»»

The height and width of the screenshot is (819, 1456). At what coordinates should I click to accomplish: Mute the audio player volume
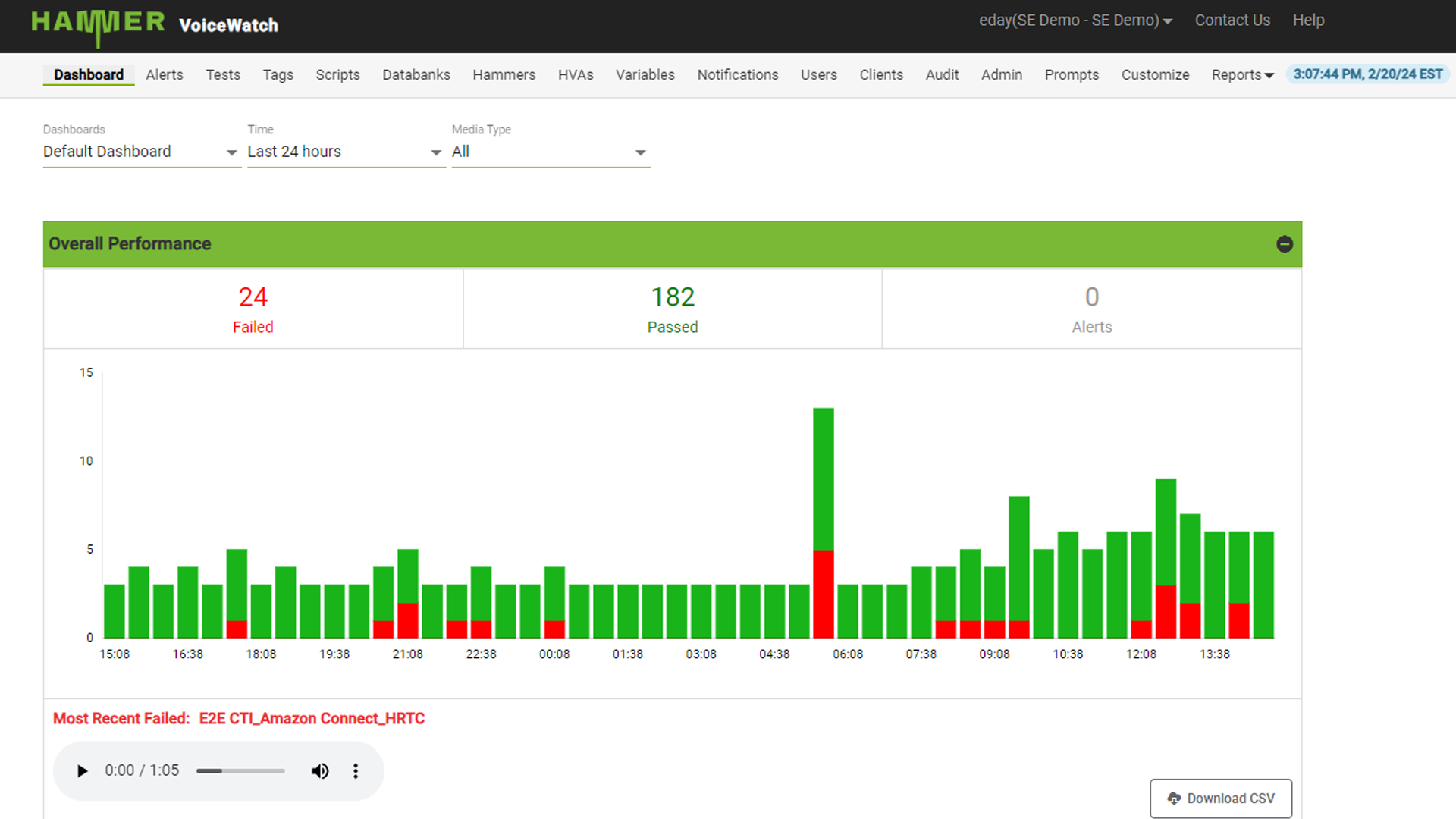(320, 770)
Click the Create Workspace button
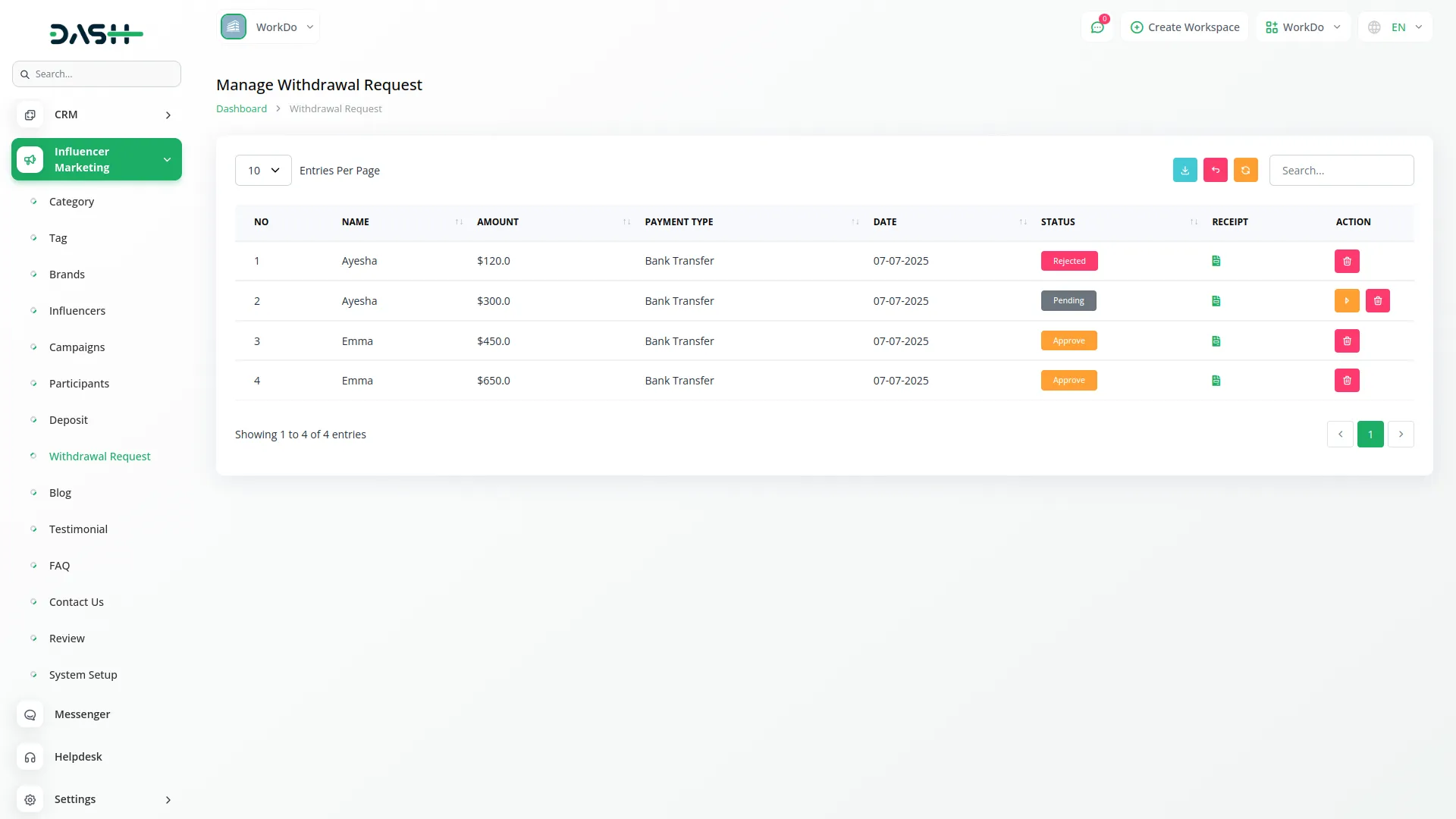Image resolution: width=1456 pixels, height=819 pixels. 1185,27
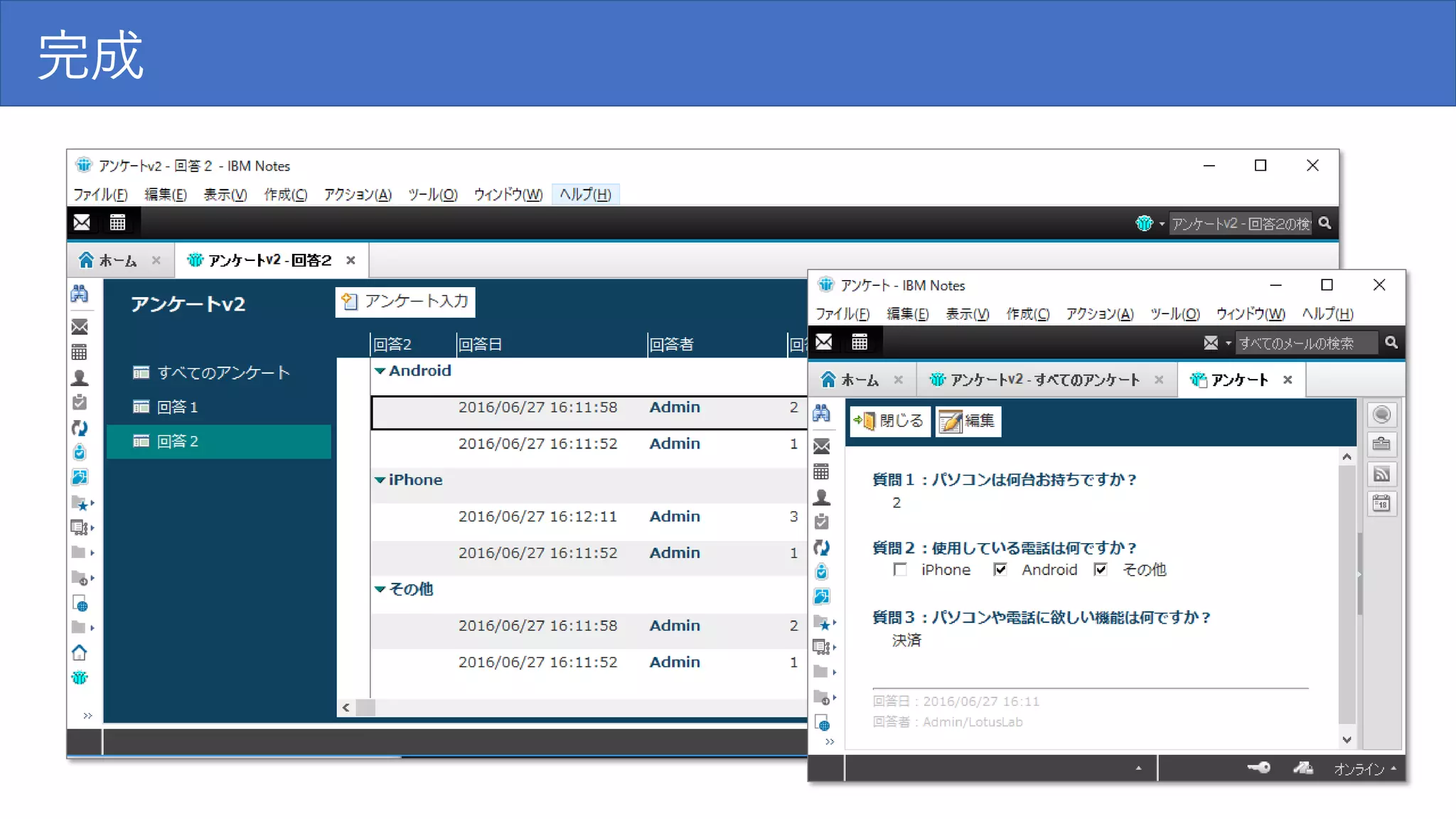Toggle the iPhone checkbox
This screenshot has width=1456, height=819.
tap(900, 569)
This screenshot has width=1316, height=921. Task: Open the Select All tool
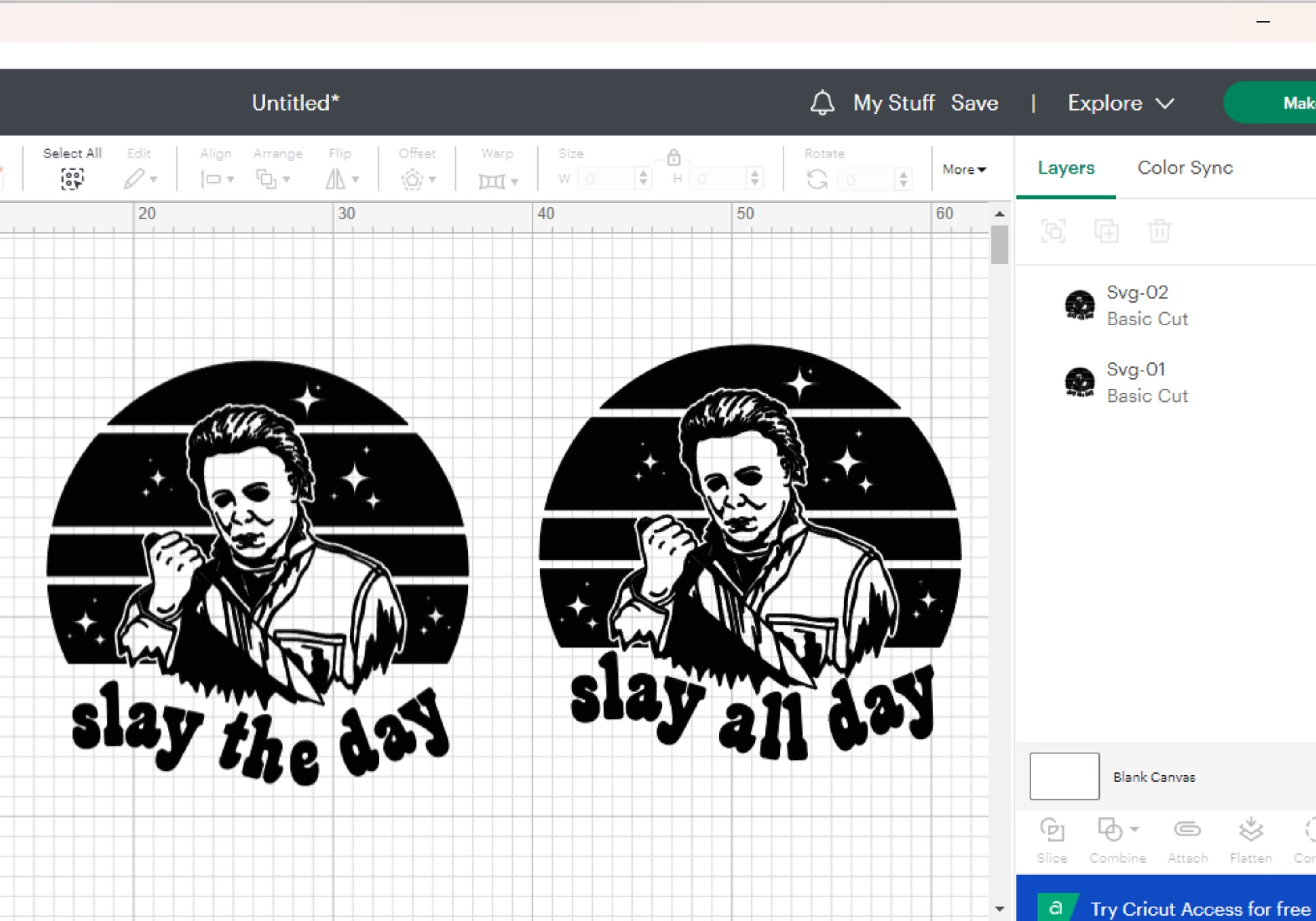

««

ACTIVITY
Return all the records above exactly, pictures omitted.

FINISHED TASK
The height and width of the screenshot is (819, 1456). At what coordinates should I click to accomplish: Mute the audio player volume
(320, 770)
Click the Create Workspace button
Image resolution: width=1456 pixels, height=819 pixels. 1185,27
Toggle the iPhone checkbox
This screenshot has width=1456, height=819.
tap(900, 569)
This screenshot has width=1316, height=921. Task: Open the Select All tool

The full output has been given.